─── Available records ───

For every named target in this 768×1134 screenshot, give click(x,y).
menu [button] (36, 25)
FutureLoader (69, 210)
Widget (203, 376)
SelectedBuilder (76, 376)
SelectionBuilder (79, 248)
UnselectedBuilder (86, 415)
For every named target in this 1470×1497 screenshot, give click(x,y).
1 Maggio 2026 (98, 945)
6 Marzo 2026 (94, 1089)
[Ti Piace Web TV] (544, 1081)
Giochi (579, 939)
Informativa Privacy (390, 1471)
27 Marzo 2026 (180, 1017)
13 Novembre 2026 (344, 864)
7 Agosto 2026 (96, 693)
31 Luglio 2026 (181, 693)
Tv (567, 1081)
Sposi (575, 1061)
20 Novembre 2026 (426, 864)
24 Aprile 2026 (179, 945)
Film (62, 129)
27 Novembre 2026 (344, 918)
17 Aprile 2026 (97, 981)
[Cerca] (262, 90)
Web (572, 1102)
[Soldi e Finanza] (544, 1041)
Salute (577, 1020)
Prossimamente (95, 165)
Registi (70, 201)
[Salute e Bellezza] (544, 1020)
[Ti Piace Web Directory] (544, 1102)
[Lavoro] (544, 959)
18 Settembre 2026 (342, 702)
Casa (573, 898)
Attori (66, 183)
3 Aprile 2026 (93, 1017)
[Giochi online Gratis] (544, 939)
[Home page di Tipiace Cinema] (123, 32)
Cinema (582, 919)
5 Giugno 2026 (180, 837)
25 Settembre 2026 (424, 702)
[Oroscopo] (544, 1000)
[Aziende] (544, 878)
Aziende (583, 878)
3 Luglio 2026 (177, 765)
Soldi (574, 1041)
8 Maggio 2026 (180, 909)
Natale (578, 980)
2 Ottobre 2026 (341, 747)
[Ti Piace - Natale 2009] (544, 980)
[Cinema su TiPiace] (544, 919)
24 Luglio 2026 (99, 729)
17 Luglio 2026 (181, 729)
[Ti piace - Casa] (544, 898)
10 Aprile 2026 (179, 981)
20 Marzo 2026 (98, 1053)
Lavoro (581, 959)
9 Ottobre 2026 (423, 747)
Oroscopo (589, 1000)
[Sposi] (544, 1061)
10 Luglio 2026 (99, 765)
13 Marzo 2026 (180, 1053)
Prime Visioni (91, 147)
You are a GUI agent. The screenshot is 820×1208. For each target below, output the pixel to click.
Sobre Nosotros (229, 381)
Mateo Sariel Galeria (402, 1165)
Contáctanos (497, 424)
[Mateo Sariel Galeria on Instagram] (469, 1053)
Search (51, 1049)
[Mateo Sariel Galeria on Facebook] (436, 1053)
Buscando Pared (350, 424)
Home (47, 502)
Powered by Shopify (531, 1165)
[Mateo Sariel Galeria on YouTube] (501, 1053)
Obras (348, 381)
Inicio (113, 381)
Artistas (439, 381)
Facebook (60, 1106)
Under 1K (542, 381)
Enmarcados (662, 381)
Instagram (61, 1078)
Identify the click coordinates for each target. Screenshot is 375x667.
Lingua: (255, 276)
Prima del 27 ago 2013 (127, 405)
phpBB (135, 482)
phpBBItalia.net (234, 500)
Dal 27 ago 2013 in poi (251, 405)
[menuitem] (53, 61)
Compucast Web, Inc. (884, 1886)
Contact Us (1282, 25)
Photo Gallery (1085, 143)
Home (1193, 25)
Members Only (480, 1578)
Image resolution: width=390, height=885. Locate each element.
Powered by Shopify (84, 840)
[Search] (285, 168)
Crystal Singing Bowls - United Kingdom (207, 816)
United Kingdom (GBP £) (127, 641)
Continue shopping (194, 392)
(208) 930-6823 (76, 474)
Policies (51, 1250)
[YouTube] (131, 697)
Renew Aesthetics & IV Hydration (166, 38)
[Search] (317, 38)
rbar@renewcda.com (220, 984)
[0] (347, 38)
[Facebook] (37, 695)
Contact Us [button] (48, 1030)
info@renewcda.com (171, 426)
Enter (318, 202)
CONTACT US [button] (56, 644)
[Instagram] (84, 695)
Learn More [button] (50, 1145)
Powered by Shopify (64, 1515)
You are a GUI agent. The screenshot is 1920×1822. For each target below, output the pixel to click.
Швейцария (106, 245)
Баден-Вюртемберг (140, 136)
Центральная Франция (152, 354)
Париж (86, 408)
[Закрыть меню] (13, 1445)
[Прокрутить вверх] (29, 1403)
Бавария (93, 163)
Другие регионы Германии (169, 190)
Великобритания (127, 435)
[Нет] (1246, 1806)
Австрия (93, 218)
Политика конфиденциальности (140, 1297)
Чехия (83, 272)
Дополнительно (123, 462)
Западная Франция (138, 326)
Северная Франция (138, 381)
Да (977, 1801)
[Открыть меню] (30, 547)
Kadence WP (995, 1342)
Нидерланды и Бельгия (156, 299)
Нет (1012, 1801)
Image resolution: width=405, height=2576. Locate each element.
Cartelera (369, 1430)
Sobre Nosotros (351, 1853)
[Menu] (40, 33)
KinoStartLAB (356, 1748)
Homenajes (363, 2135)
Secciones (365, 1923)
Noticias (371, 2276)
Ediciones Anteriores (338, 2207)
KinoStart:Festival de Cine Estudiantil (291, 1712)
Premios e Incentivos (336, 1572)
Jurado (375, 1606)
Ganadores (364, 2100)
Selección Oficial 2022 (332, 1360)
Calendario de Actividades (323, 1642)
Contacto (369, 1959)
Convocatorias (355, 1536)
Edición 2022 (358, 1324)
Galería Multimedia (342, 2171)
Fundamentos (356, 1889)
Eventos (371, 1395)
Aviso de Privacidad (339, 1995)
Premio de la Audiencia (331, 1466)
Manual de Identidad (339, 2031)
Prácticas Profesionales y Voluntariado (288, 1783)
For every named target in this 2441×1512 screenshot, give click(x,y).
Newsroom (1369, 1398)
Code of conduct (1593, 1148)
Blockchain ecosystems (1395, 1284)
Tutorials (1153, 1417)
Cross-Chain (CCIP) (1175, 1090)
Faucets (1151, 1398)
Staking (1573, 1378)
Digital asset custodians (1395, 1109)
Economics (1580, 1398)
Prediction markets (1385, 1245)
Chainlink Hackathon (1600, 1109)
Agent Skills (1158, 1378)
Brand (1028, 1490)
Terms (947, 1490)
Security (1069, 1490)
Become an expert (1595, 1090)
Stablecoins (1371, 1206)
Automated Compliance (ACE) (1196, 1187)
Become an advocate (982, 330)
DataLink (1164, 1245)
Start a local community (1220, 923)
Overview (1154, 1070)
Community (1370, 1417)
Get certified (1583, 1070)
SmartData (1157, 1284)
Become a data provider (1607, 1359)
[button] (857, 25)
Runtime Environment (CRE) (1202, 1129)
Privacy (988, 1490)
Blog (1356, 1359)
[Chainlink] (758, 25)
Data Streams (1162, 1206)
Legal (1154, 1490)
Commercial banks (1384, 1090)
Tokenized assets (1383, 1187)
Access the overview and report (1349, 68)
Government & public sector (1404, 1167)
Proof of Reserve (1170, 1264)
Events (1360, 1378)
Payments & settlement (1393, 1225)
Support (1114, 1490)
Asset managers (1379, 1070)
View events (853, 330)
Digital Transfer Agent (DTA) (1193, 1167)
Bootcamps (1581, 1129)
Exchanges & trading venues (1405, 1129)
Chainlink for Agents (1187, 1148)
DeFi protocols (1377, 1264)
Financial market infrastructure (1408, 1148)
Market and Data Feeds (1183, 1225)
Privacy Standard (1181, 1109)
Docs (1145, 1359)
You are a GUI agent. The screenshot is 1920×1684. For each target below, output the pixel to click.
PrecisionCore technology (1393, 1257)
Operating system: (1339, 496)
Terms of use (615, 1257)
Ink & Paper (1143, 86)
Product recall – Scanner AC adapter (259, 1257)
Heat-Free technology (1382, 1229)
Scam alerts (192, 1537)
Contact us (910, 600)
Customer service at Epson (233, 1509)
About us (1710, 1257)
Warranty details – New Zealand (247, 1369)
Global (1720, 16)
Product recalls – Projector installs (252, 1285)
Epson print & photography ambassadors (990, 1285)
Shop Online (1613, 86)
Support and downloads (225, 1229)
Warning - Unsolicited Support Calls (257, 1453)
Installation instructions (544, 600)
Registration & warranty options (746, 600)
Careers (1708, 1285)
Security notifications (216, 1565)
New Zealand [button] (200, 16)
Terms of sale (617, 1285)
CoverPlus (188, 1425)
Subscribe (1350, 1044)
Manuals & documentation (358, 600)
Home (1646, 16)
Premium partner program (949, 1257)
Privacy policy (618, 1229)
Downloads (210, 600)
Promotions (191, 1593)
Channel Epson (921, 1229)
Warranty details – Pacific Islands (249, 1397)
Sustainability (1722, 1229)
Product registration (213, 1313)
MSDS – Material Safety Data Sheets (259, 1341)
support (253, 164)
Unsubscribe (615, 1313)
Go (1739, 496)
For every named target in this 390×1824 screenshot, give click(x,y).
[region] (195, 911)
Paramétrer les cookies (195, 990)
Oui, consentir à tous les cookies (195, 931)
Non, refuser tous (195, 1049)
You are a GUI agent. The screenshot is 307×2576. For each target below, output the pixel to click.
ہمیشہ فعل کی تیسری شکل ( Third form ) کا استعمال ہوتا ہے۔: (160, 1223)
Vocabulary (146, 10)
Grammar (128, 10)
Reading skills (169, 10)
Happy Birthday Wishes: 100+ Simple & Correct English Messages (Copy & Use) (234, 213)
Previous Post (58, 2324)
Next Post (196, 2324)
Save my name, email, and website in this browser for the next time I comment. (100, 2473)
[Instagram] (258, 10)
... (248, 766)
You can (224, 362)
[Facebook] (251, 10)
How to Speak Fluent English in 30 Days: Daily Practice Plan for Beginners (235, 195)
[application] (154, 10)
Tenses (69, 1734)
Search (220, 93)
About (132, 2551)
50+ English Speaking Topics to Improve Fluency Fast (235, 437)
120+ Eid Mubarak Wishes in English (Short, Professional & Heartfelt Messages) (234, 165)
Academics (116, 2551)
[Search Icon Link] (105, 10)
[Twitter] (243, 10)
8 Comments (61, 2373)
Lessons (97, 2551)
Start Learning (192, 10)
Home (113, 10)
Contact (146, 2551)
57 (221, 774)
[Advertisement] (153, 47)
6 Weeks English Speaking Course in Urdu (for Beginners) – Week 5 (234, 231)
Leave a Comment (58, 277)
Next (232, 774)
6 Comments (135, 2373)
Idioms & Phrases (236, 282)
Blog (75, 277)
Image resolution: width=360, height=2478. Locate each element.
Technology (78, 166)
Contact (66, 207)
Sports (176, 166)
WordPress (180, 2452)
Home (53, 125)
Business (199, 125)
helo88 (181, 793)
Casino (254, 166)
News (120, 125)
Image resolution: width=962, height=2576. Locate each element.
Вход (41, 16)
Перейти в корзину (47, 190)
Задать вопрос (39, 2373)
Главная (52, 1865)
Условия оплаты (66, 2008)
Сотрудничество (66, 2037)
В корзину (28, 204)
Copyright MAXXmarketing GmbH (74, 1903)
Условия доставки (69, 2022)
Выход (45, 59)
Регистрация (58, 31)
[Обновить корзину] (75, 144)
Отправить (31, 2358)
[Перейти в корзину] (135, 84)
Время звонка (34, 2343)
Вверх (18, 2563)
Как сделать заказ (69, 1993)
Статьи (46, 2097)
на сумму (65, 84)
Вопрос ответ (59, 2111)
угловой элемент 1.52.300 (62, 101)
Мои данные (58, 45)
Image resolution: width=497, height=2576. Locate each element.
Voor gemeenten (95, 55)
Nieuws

───

Task objective: Reproduce the lines above, beginning at the line with "Дополнительно (123, 462)" and stopping after the line with "Homenajes (363, 2135)", exactly as they are.

Result:
Дополнительно (123, 462)
Западная Франция (138, 326)
Северная Франция (138, 381)
Да (977, 1801)
[Открыть меню] (30, 547)
Kadence WP (995, 1342)
Нидерланды и Бельгия (156, 299)
Нет (1012, 1801)
Image resolution: width=405, height=2576. Locate each element.
Cartelera (369, 1430)
Sobre Nosotros (351, 1853)
[Menu] (40, 33)
KinoStartLAB (356, 1748)
Homenajes (363, 2135)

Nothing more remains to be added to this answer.